In this case, taxa colored tan are more abundant in type A and those colored blue are more abundant in type B. Note that we have not taken into account statistical significance when showing this, so lets do that. First, we need to correct for multiple comparisons:
# adjust p-values for multiple test correction
obj$data$diff_table$wilcox_p_value <- p.adjust(obj$data$diff_table$wilcox_p_value, method = "fdr")
#check the range of the p-values
range(obj$data$diff_table$wilcox_p_value, finite = TRUE)

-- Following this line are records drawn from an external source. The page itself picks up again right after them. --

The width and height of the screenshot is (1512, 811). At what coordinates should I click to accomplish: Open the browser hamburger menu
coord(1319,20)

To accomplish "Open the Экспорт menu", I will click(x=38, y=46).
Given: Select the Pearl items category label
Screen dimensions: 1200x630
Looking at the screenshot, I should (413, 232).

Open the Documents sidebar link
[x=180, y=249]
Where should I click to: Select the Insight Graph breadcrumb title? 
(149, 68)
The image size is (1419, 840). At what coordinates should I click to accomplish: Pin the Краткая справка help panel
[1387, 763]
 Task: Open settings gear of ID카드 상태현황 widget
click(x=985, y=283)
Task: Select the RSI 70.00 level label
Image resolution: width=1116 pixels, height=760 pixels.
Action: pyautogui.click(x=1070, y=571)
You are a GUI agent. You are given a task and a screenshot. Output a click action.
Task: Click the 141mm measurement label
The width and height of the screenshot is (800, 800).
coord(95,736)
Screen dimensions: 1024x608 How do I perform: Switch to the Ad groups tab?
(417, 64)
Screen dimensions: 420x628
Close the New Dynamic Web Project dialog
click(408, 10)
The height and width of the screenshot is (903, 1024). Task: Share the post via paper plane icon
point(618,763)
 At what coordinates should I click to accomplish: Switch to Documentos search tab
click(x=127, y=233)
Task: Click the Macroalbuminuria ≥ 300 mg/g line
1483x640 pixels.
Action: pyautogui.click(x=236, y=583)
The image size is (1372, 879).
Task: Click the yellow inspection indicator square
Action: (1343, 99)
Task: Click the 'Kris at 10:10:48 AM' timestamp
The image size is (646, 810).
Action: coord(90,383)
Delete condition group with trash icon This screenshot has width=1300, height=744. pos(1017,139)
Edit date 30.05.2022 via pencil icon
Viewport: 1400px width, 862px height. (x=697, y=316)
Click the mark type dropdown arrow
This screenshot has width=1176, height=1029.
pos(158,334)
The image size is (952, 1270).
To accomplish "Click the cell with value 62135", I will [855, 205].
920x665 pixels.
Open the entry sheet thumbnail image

## [1] 0.06450523 0.84126984
#if there still were some significant differences, we could set any difference that is not significant to zero and repeat the last heat_tree command doing something like (in this case I am setting the cutoff at 0.1, as there is nothing < 0.05):
obj$data$diff_table$log2_median_ratio[obj$data$diff_table$wilcox_p_value > 0.1] <- 0
# repeat the heat_tree command with these new log_median_ratio values
heat_tree(obj,node_label = taxon_names,node_size = n_obs,node_color = log2_median_ratio,node_color_interval = c(-2, 2),node_color_range = c("cyan", "gray", "tan"),node_size_axis_label = "OTU count",node_color_axis_label = "Log 2 ratio of median proportions",layout = "davidson-harel",initial_layout = "reingold-tilford")
## Warning in FUN(X[[i]], ...): Could not apply layout 'davidson-harel' to
## subgraph. Using 'fruchterman-reingold' instead.
## Warning in FUN(X[[i]], ...): Could not apply layout 'davidson-harel' to
## subgraph. Using 'fruchterman-reingold' instead.